On May 29, 2021, a boom reverberated through Santa María Zacatepec, a small town near the city of Puebla, in central Mexico. At first, the sound might have been mistaken for one of the earthquakes or small volcanic eruptions that are common in the area. Then some local children told their mother that a strange hole had appeared in the farmland behind their house. When civil-protection officers arrived the next morning, the hole was about thirty feet wide, or the length of two cars parked bumper to bumper. Police cordoned off the area, but pieces of earth kept falling in.
In the weeks that followed, the sinkhole filled with muddy water and appeared to ingest the land around it. The residents of the house, which was soon perched on a cliff, had to move out. Dogs fell in and firemen rescued them; journalists showed up from far and wide. Tourists took selfies and paid five pesos to visit a hilltop viewing station that some locals had set up. They shopped for snacks, alcohol, and bottled water at a market that popped up around the sinkhole. The opening, which was almost perfectly circular, grew to more than four hundred feet wide, or longer than a football field, and a hundred and forty-six feet deep.

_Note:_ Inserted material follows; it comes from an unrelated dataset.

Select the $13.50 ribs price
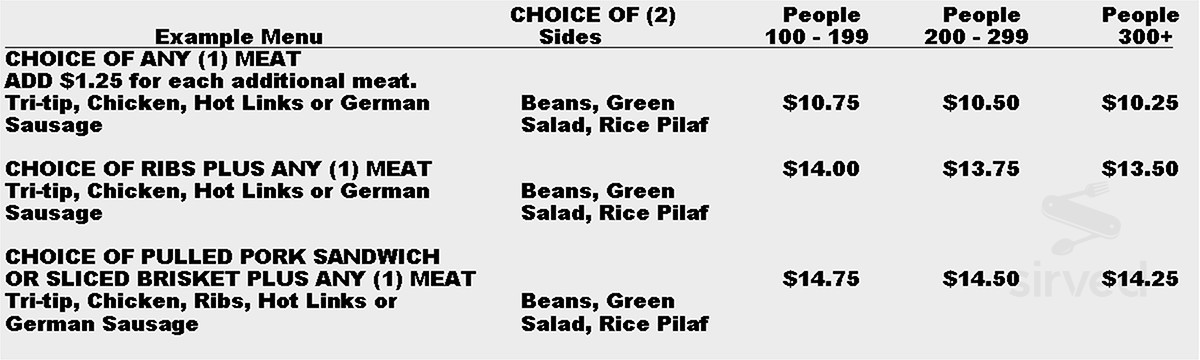The height and width of the screenshot is (360, 1200). [x=1140, y=169]
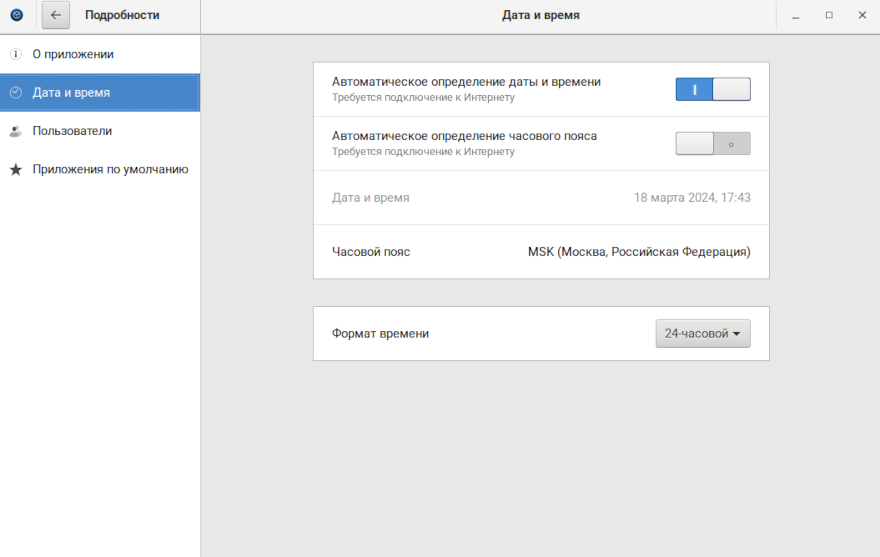Click the settings app icon in title bar
Screen dimensions: 880x557
[x=16, y=15]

Santa María Zacatepec sits on top of the Puebla Valley aquifer, an underground basin that began forming more than two hundred and fifty million years ago. At seven hundred and eighty square miles, it is small in comparison to Mexico’s largest aquifers, but it is constantly refilled by rainfall that flows down from the surrounding volcanoes. Tens of billions of gallons of water are extracted from it each year. A few weeks after the sinkhole formed, conagua—the Comisión Nacional del Agua, or National Water Commission, tasked with managing Mexico’s national water resources—issued a statement blaming it on natural causes. “No evidence exists that the cause of the sinkhole has been the overextraction of the aquifer,” the agency said. But, soon after, a scientific report, which was cited by the state government of Puebla, came to a different conclusion. It connected the sinkhole, in part, to the “intense subterranean water usage observed over the last fifteen years in the zone of Santa María Zacatepec.” (The report bore the logo of the National Polytechnic Institute, though the institute later claimed that it had not sanctioned the study.)

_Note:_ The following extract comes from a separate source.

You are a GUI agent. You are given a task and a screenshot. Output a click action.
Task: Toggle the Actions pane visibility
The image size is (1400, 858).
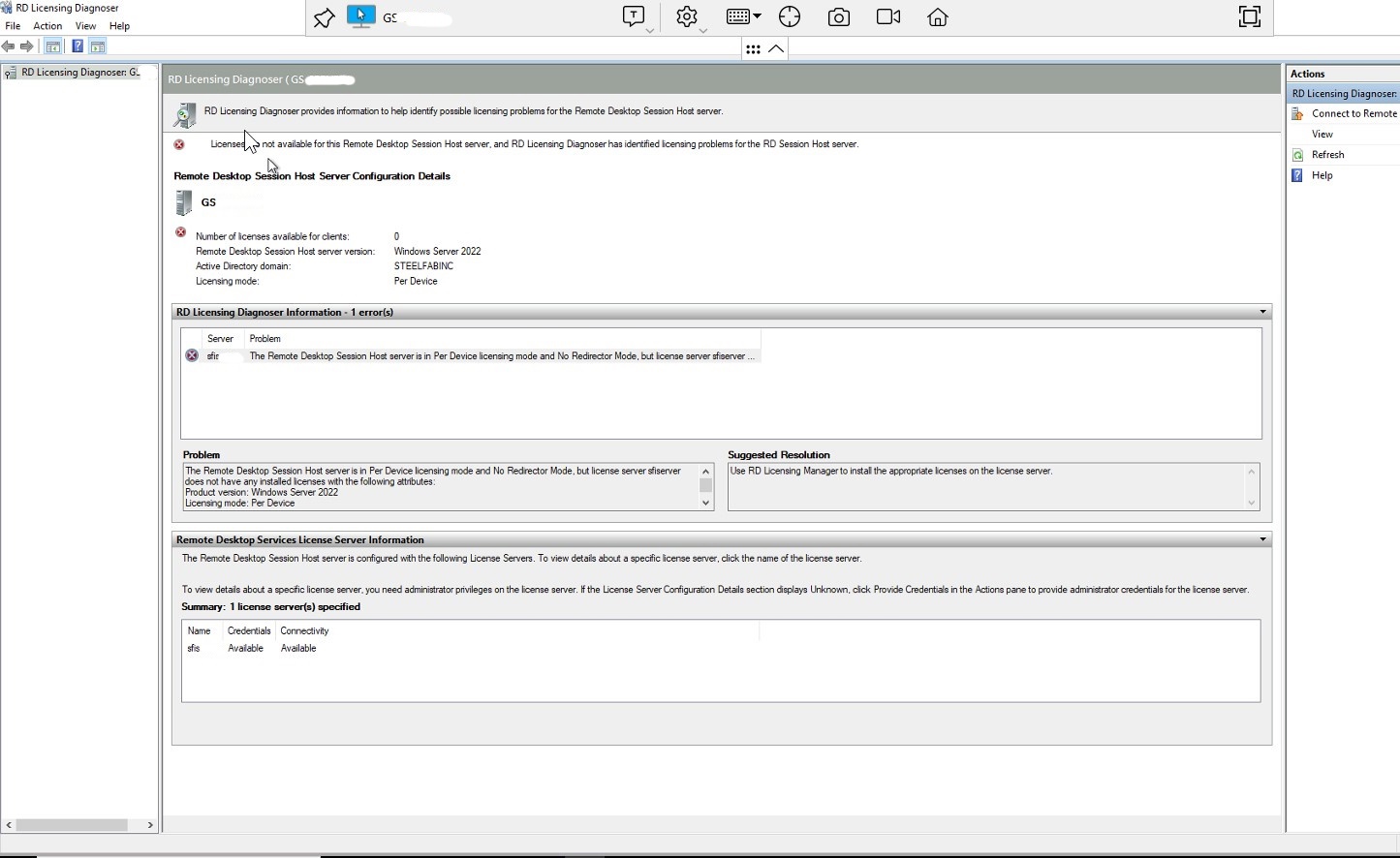click(x=97, y=46)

Twenty-three thousand people live in the rural municipality that surrounds Santa María Zacatepec, and, because many of them have no access to centralized tap water, they rely on shallow wells. But in recent years many businesses have tapped into the aquifer, from farms to pharmaceutical firms and textile factories. Extraction of the aquifer is regulated by conagua, but, as the water is siphoned off for more and more uses, residents told me that they have needed to dig deeper.

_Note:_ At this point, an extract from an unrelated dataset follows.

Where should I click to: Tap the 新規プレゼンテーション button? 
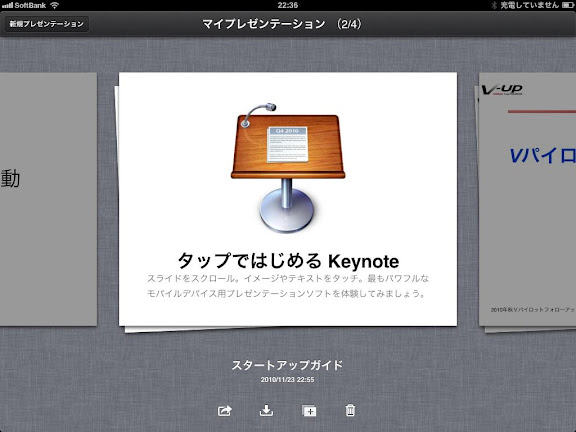click(46, 24)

One company in particular has become the target of a protest movement: Bonafont, a subsidiary of the Danone group that operates several water-bottling plants in Mexico, including one near Santa María Zacatepec. For years, Pueblos Unidos, a local alliance of water-rights activists whose name translates to United Peoples, has been protesting companies that tap into the aquifer. The activists point out that some residents, facing dry wells, now have little choice but to buy their own community’s drinking water from corporations. In March, 2021, they organized a demonstration that shut down Bonafont’s local plant. And when the sinkhole opened, two months later and only a mile away, they wondered whether they had another reason to protest.